Dr. Oz is helping to sell magazines at a time when editors are having a harder time figuring out what covers will do that. Maggie Murphy, the editorial director of Parade, who previously worked for Time, said that in the past, a half-dozen celebrities like Michelle Pfeiffer or Princess Diana used to guarantee high sales. Now even a box-office movie star on a cover cannot guarantee that magazines will sell.

 “We’re in transition. It’s much harder to find a person who speaks to lots of different groups,” Ms. Murphy said. “If you were looking for a doctor, this would be your guy. There’s always a need for a doctor, especially since George Clooney left ‘ER.’ ”

Editors say Dr. Oz helps promote magazines on his Emmy-winning show and online. Mr. Pecker said Dr. Oz agreed to make a video behind the scenes of his Shape cover shoot and invited the magazine’s editors to appear on his television program. Ms. Murphy said that when Dr. Oz appeared on the January 2012 cover of Parade, he told his viewers about it beforehand.

**Provided material**.
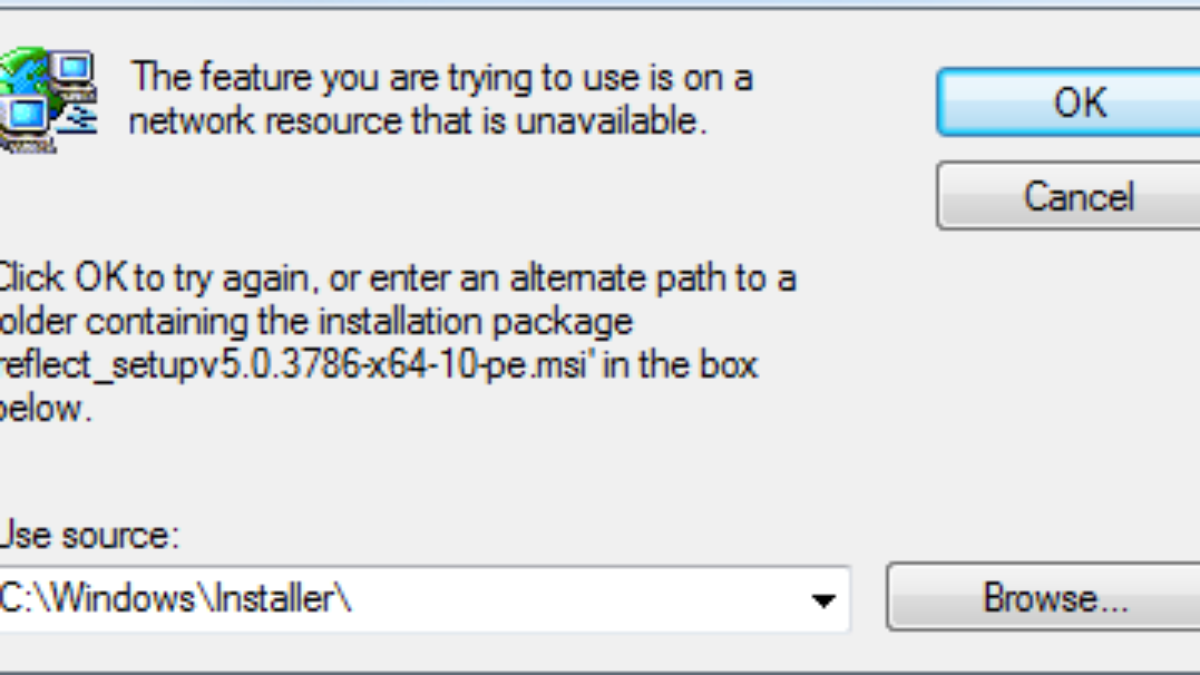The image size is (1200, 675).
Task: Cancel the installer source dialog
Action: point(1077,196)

--

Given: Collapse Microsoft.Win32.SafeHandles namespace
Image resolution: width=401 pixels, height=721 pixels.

**Exercise description**. Please summarize the text about Dr. Oz and magazine covers in two sentences. The data has no connection to the text about Dr. Oz and magazine covers.

**Solved exercise**. Dr. Oz is helping to sell magazines while editors find it harder to know which covers will sell, since even a box-office movie star no longer guarantees sales. Editors say he also promotes magazines on his Emmy-winning show and online, for example by making a behind-the-scenes video of his Shape cover shoot and by telling his viewers in advance about his January 2012 Parade cover.